## ACTIVITY:
The following data needs to be repeated exactly, with all images excluded.

## RECORDS FOR THIS EXERCISE:
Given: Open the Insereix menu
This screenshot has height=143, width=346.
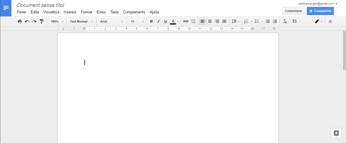Looking at the screenshot, I should 70,12.
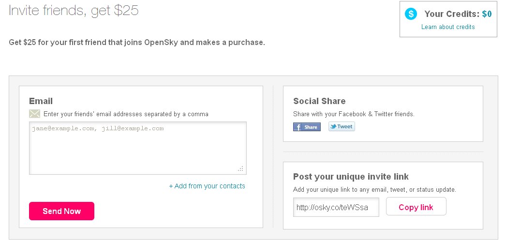506x244 pixels.
Task: Focus the friends' email addresses text box
Action: pyautogui.click(x=138, y=148)
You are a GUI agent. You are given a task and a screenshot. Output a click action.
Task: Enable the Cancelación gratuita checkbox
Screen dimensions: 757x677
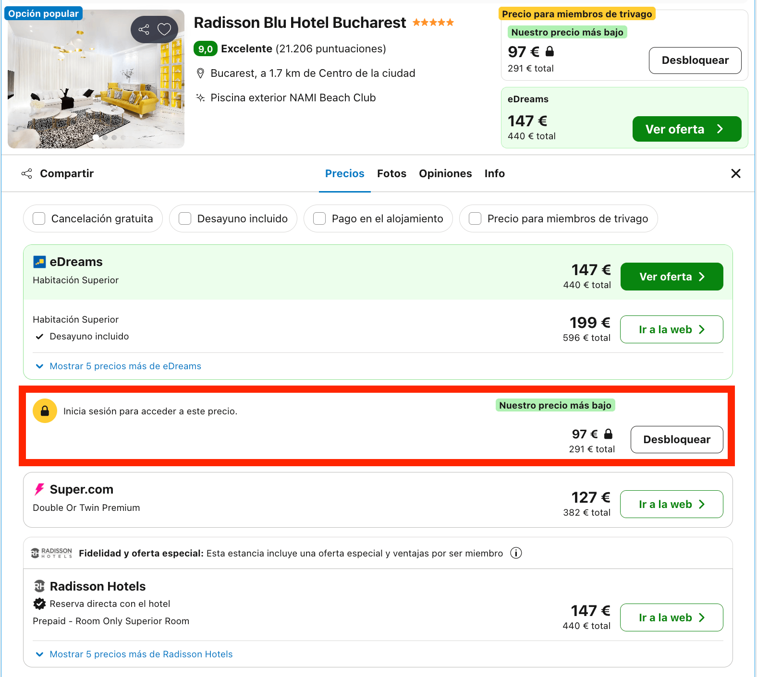point(39,218)
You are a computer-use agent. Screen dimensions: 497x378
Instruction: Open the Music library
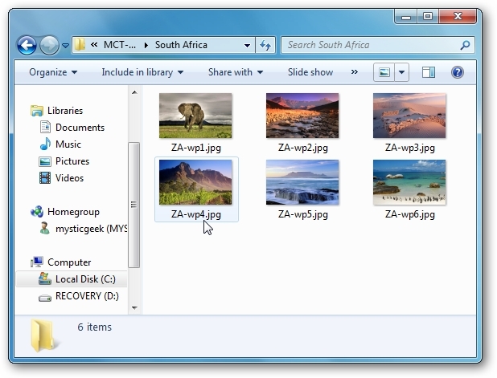(x=68, y=144)
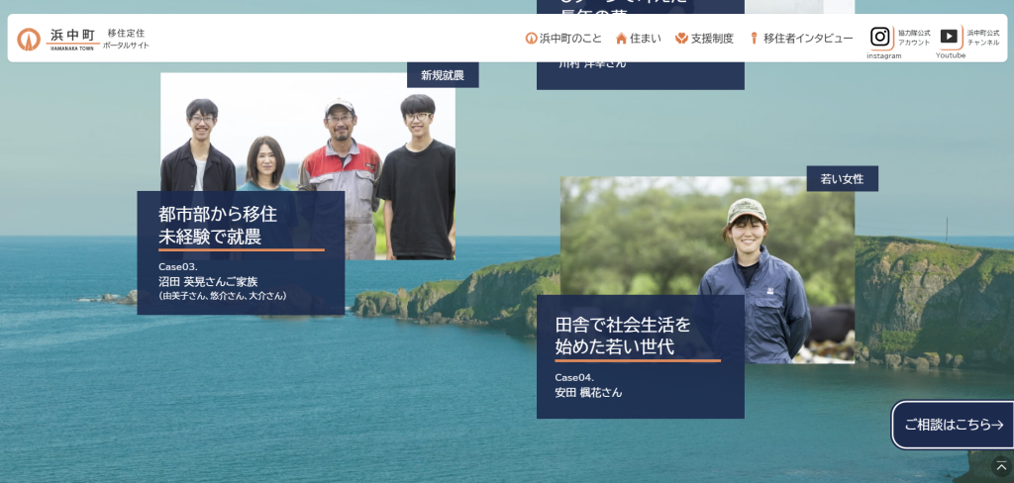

## EXERCISE RESPONSE:
Given: Open the Insereix menu
This screenshot has height=143, width=346.
Looking at the screenshot, I should 70,12.
506x244 pixels.
Task: Focus the friends' email addresses text box
Action: pyautogui.click(x=138, y=148)
You are a GUI agent. You are given a task and a screenshot. Output a click action.
Task: Enable the Cancelación gratuita checkbox
Screen dimensions: 757x677
point(39,218)
You are a computer-use agent. Screen dimensions: 497x378
Instruction: Open the Music library
(x=68, y=144)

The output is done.